Assigned task:
Could you write out all of the data again, word for word?

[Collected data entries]

==================================================

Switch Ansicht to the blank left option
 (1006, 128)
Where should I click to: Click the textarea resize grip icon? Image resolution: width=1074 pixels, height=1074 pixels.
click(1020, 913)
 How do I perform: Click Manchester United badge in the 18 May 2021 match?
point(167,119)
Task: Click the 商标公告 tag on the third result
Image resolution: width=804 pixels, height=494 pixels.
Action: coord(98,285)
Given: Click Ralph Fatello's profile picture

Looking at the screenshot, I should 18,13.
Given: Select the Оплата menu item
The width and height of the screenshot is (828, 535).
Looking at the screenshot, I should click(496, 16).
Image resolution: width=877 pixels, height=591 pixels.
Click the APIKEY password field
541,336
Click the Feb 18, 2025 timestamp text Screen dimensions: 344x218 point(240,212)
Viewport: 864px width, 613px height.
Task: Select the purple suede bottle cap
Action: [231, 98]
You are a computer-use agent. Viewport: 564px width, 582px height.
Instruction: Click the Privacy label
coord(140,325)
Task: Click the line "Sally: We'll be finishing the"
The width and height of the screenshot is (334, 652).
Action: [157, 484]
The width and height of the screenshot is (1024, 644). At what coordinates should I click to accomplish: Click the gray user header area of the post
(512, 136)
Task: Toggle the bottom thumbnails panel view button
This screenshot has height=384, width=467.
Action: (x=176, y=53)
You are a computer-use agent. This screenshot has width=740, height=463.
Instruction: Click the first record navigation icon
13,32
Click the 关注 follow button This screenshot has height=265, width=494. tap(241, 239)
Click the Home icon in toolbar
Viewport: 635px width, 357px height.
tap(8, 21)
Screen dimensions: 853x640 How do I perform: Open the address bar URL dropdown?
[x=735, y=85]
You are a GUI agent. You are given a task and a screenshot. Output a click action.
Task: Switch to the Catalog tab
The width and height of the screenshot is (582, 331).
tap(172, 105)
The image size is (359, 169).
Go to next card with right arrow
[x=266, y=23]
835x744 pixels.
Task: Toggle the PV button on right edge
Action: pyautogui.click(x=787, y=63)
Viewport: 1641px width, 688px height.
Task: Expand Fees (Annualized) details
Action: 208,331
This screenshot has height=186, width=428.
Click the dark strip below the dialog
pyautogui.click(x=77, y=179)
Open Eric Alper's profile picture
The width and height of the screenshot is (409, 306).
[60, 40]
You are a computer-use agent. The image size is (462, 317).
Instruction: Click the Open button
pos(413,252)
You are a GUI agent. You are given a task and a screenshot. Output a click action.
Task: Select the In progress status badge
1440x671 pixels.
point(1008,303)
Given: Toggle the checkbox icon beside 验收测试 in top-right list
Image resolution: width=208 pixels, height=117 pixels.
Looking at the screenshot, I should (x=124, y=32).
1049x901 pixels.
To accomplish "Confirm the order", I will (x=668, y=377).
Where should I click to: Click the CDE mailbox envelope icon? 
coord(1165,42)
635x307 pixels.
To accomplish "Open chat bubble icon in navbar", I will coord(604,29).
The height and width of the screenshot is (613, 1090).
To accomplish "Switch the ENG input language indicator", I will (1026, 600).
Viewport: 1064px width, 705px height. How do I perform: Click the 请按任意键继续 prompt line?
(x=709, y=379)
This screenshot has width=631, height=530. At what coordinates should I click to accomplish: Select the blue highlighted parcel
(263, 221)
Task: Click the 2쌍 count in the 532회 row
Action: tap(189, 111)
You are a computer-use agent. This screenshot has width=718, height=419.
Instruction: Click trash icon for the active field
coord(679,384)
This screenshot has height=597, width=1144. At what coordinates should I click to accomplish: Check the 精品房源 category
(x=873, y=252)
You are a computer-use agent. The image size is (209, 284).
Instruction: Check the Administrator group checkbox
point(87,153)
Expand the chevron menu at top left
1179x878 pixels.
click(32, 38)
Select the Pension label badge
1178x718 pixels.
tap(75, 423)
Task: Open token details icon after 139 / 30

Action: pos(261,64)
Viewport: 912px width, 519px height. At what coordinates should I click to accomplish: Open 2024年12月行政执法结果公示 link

==================================================

Solution for this task:
Switch Ansicht to the blank left option
 (1006, 128)
Where should I click to: Click the textarea resize grip icon? Image resolution: width=1074 pixels, height=1074 pixels.
click(1020, 913)
 How do I perform: Click Manchester United badge in the 18 May 2021 match?
point(167,119)
Task: Click the 商标公告 tag on the third result
Image resolution: width=804 pixels, height=494 pixels.
Action: coord(98,285)
Given: Click Ralph Fatello's profile picture

Looking at the screenshot, I should 18,13.
Given: Select the Оплата menu item
The width and height of the screenshot is (828, 535).
Looking at the screenshot, I should click(496, 16).
Image resolution: width=877 pixels, height=591 pixels.
Click the APIKEY password field
541,336
Click the Feb 18, 2025 timestamp text Screen dimensions: 344x218 point(240,212)
Viewport: 864px width, 613px height.
Task: Select the purple suede bottle cap
Action: [231, 98]
You are a computer-use agent. Viewport: 564px width, 582px height.
Instruction: Click the Privacy label
coord(140,325)
Task: Click the line "Sally: We'll be finishing the"
The width and height of the screenshot is (334, 652).
Action: [157, 484]
The width and height of the screenshot is (1024, 644). At what coordinates should I click to accomplish: Click the gray user header area of the post
(512, 136)
Task: Toggle the bottom thumbnails panel view button
This screenshot has height=384, width=467.
Action: (x=176, y=53)
You are a computer-use agent. This screenshot has width=740, height=463.
Instruction: Click the first record navigation icon
13,32
Click the 关注 follow button This screenshot has height=265, width=494. tap(241, 239)
Click the Home icon in toolbar
Viewport: 635px width, 357px height.
tap(8, 21)
Screen dimensions: 853x640 How do I perform: Open the address bar URL dropdown?
[x=735, y=85]
You are a GUI agent. You are given a task and a screenshot. Output a click action.
Task: Switch to the Catalog tab
The width and height of the screenshot is (582, 331).
tap(172, 105)
The image size is (359, 169).
Go to next card with right arrow
[x=266, y=23]
835x744 pixels.
Task: Toggle the PV button on right edge
Action: pyautogui.click(x=787, y=63)
Viewport: 1641px width, 688px height.
Task: Expand Fees (Annualized) details
Action: 208,331
This screenshot has height=186, width=428.
Click the dark strip below the dialog
pyautogui.click(x=77, y=179)
Open Eric Alper's profile picture
The width and height of the screenshot is (409, 306).
[60, 40]
You are a computer-use agent. The image size is (462, 317).
Instruction: Click the Open button
pos(413,252)
You are a GUI agent. You are given a task and a screenshot. Output a click action.
Task: Select the In progress status badge
1440x671 pixels.
point(1008,303)
Given: Toggle the checkbox icon beside 验收测试 in top-right list
Image resolution: width=208 pixels, height=117 pixels.
Looking at the screenshot, I should (x=124, y=32).
1049x901 pixels.
To accomplish "Confirm the order", I will (x=668, y=377).
Where should I click to: Click the CDE mailbox envelope icon? 
coord(1165,42)
635x307 pixels.
To accomplish "Open chat bubble icon in navbar", I will coord(604,29).
The height and width of the screenshot is (613, 1090).
To accomplish "Switch the ENG input language indicator", I will (1026, 600).
Viewport: 1064px width, 705px height. How do I perform: Click the 请按任意键继续 prompt line?
(x=709, y=379)
This screenshot has width=631, height=530. At what coordinates should I click to accomplish: Select the blue highlighted parcel
(263, 221)
Task: Click the 2쌍 count in the 532회 row
Action: tap(189, 111)
You are a computer-use agent. This screenshot has width=718, height=419.
Instruction: Click trash icon for the active field
coord(679,384)
This screenshot has height=597, width=1144. At what coordinates should I click to accomplish: Check the 精品房源 category
(x=873, y=252)
You are a computer-use agent. The image size is (209, 284).
Instruction: Check the Administrator group checkbox
point(87,153)
Expand the chevron menu at top left
1179x878 pixels.
click(32, 38)
Select the Pension label badge
1178x718 pixels.
tap(75, 423)
Task: Open token details icon after 139 / 30

Action: pos(261,64)
Viewport: 912px width, 519px height. At what coordinates should I click to accomplish: Open 2024年12月行政执法结果公示 link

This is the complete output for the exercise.